**Exercise brief**:
When you retype the data, keep every line exactly as it appears.

**Supplied entries**:
^^^^^^^^

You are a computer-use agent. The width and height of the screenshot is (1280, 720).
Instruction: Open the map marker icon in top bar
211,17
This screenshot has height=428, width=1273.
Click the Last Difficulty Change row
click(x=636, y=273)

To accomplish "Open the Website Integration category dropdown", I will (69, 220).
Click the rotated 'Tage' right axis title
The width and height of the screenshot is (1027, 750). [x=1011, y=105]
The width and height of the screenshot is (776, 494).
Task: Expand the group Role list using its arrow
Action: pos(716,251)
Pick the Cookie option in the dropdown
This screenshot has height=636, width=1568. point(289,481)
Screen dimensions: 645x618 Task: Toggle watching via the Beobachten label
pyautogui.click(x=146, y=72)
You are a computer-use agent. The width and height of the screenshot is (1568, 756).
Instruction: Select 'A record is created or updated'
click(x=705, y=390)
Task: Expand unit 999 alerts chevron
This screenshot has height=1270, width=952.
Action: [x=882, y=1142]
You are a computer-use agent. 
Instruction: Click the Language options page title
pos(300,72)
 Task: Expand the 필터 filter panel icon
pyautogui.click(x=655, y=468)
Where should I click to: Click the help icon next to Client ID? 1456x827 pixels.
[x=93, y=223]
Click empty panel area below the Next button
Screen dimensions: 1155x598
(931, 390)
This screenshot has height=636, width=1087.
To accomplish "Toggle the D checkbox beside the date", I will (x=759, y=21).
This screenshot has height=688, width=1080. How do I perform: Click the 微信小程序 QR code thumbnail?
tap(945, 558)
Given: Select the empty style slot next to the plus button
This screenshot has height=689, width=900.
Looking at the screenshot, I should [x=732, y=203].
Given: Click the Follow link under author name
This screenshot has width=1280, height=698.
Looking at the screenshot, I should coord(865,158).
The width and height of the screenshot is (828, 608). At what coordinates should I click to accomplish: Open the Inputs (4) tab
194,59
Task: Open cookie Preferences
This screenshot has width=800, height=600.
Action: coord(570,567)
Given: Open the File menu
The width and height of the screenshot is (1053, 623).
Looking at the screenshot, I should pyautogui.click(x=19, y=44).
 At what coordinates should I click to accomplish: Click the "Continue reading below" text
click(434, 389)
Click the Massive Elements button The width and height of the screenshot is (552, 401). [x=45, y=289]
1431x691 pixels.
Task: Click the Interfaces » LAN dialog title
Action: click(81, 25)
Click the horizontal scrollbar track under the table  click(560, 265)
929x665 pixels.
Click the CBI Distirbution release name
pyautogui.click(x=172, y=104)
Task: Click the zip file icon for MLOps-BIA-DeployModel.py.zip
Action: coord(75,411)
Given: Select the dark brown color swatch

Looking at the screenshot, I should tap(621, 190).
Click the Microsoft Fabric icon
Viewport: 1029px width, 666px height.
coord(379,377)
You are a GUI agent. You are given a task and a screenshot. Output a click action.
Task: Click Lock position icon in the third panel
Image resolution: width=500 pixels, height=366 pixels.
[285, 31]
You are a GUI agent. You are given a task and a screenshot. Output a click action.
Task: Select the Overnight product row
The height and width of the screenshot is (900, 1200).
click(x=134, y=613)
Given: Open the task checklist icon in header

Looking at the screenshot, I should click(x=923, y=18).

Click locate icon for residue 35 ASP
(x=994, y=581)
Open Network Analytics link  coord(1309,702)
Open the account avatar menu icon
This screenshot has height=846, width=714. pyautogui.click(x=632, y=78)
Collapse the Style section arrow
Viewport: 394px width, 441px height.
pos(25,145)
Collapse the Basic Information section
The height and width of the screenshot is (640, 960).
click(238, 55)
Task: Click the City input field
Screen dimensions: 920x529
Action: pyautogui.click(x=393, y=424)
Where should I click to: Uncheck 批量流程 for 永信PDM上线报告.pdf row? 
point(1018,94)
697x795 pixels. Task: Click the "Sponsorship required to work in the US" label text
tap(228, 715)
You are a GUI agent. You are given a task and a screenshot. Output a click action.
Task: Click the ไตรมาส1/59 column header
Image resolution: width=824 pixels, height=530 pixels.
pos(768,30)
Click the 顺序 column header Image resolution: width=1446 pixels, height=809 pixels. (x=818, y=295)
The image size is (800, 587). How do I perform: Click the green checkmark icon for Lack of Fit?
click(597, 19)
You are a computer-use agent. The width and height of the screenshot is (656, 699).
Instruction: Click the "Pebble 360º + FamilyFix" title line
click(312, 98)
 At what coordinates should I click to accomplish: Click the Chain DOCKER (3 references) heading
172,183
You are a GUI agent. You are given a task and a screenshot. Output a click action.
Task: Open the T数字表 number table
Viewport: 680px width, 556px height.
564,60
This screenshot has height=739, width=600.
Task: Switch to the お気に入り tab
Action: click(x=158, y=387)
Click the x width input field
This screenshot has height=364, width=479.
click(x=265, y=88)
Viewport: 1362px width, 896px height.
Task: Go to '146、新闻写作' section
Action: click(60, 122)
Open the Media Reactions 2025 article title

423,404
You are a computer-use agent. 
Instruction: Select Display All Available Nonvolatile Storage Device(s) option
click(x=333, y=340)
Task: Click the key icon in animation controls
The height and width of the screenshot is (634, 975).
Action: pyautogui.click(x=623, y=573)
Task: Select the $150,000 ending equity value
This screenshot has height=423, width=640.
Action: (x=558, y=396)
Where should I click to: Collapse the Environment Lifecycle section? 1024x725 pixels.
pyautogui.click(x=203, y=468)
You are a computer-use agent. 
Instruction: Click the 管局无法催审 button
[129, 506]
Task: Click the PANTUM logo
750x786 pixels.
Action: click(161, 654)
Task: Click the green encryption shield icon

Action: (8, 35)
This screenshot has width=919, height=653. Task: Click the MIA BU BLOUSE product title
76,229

^^^^^^^^

**Reply**:
You are a computer-use agent. The width and height of the screenshot is (1280, 720).
Instruction: Open the map marker icon in top bar
211,17
This screenshot has height=428, width=1273.
Click the Last Difficulty Change row
click(x=636, y=273)

To accomplish "Open the Website Integration category dropdown", I will (69, 220).
Click the rotated 'Tage' right axis title
The width and height of the screenshot is (1027, 750). [x=1011, y=105]
The width and height of the screenshot is (776, 494).
Task: Expand the group Role list using its arrow
Action: pos(716,251)
Pick the Cookie option in the dropdown
This screenshot has height=636, width=1568. point(289,481)
Screen dimensions: 645x618 Task: Toggle watching via the Beobachten label
pyautogui.click(x=146, y=72)
You are a computer-use agent. The width and height of the screenshot is (1568, 756).
Instruction: Select 'A record is created or updated'
click(x=705, y=390)
Task: Expand unit 999 alerts chevron
This screenshot has height=1270, width=952.
Action: [x=882, y=1142]
You are a computer-use agent. 
Instruction: Click the Language options page title
pos(300,72)
 Task: Expand the 필터 filter panel icon
pyautogui.click(x=655, y=468)
Where should I click to: Click the help icon next to Client ID? 1456x827 pixels.
[x=93, y=223]
Click empty panel area below the Next button
Screen dimensions: 1155x598
(931, 390)
This screenshot has height=636, width=1087.
To accomplish "Toggle the D checkbox beside the date", I will (x=759, y=21).
This screenshot has height=688, width=1080. How do I perform: Click the 微信小程序 QR code thumbnail?
tap(945, 558)
Given: Select the empty style slot next to the plus button
This screenshot has height=689, width=900.
Looking at the screenshot, I should [x=732, y=203].
Given: Click the Follow link under author name
This screenshot has width=1280, height=698.
Looking at the screenshot, I should coord(865,158).
The width and height of the screenshot is (828, 608). At what coordinates should I click to accomplish: Open the Inputs (4) tab
194,59
Task: Open cookie Preferences
This screenshot has width=800, height=600.
Action: coord(570,567)
Given: Open the File menu
The width and height of the screenshot is (1053, 623).
Looking at the screenshot, I should pyautogui.click(x=19, y=44).
 At what coordinates should I click to accomplish: Click the "Continue reading below" text
click(434, 389)
Click the Massive Elements button The width and height of the screenshot is (552, 401). [x=45, y=289]
1431x691 pixels.
Task: Click the Interfaces » LAN dialog title
Action: click(81, 25)
Click the horizontal scrollbar track under the table  click(560, 265)
929x665 pixels.
Click the CBI Distirbution release name
pyautogui.click(x=172, y=104)
Task: Click the zip file icon for MLOps-BIA-DeployModel.py.zip
Action: coord(75,411)
Given: Select the dark brown color swatch

Looking at the screenshot, I should tap(621, 190).
Click the Microsoft Fabric icon
Viewport: 1029px width, 666px height.
coord(379,377)
You are a GUI agent. You are given a task and a screenshot. Output a click action.
Task: Click Lock position icon in the third panel
Image resolution: width=500 pixels, height=366 pixels.
[285, 31]
You are a GUI agent. You are given a task and a screenshot. Output a click action.
Task: Select the Overnight product row
The height and width of the screenshot is (900, 1200).
click(x=134, y=613)
Given: Open the task checklist icon in header

Looking at the screenshot, I should click(x=923, y=18).

Click locate icon for residue 35 ASP
(x=994, y=581)
Open Network Analytics link  coord(1309,702)
Open the account avatar menu icon
This screenshot has height=846, width=714. pyautogui.click(x=632, y=78)
Collapse the Style section arrow
Viewport: 394px width, 441px height.
pos(25,145)
Collapse the Basic Information section
The height and width of the screenshot is (640, 960).
click(238, 55)
Task: Click the City input field
Screen dimensions: 920x529
Action: pyautogui.click(x=393, y=424)
Where should I click to: Uncheck 批量流程 for 永信PDM上线报告.pdf row? 
point(1018,94)
697x795 pixels. Task: Click the "Sponsorship required to work in the US" label text
tap(228, 715)
You are a GUI agent. You are given a task and a screenshot. Output a click action.
Task: Click the ไตรมาส1/59 column header
Image resolution: width=824 pixels, height=530 pixels.
pos(768,30)
Click the 顺序 column header Image resolution: width=1446 pixels, height=809 pixels. (x=818, y=295)
The image size is (800, 587). How do I perform: Click the green checkmark icon for Lack of Fit?
click(597, 19)
You are a computer-use agent. The width and height of the screenshot is (656, 699).
Instruction: Click the "Pebble 360º + FamilyFix" title line
click(312, 98)
 At what coordinates should I click to accomplish: Click the Chain DOCKER (3 references) heading
172,183
You are a GUI agent. You are given a task and a screenshot. Output a click action.
Task: Open the T数字表 number table
Viewport: 680px width, 556px height.
564,60
This screenshot has height=739, width=600.
Task: Switch to the お気に入り tab
Action: click(x=158, y=387)
Click the x width input field
This screenshot has height=364, width=479.
click(x=265, y=88)
Viewport: 1362px width, 896px height.
Task: Go to '146、新闻写作' section
Action: click(60, 122)
Open the Media Reactions 2025 article title

423,404
You are a computer-use agent. 
Instruction: Select Display All Available Nonvolatile Storage Device(s) option
click(x=333, y=340)
Task: Click the key icon in animation controls
The height and width of the screenshot is (634, 975).
Action: pyautogui.click(x=623, y=573)
Task: Select the $150,000 ending equity value
This screenshot has height=423, width=640.
Action: (x=558, y=396)
Where should I click to: Collapse the Environment Lifecycle section? 1024x725 pixels.
pyautogui.click(x=203, y=468)
You are a computer-use agent. 
Instruction: Click the 管局无法催审 button
[129, 506]
Task: Click the PANTUM logo
750x786 pixels.
Action: click(161, 654)
Task: Click the green encryption shield icon

Action: (8, 35)
This screenshot has width=919, height=653. Task: Click the MIA BU BLOUSE product title
76,229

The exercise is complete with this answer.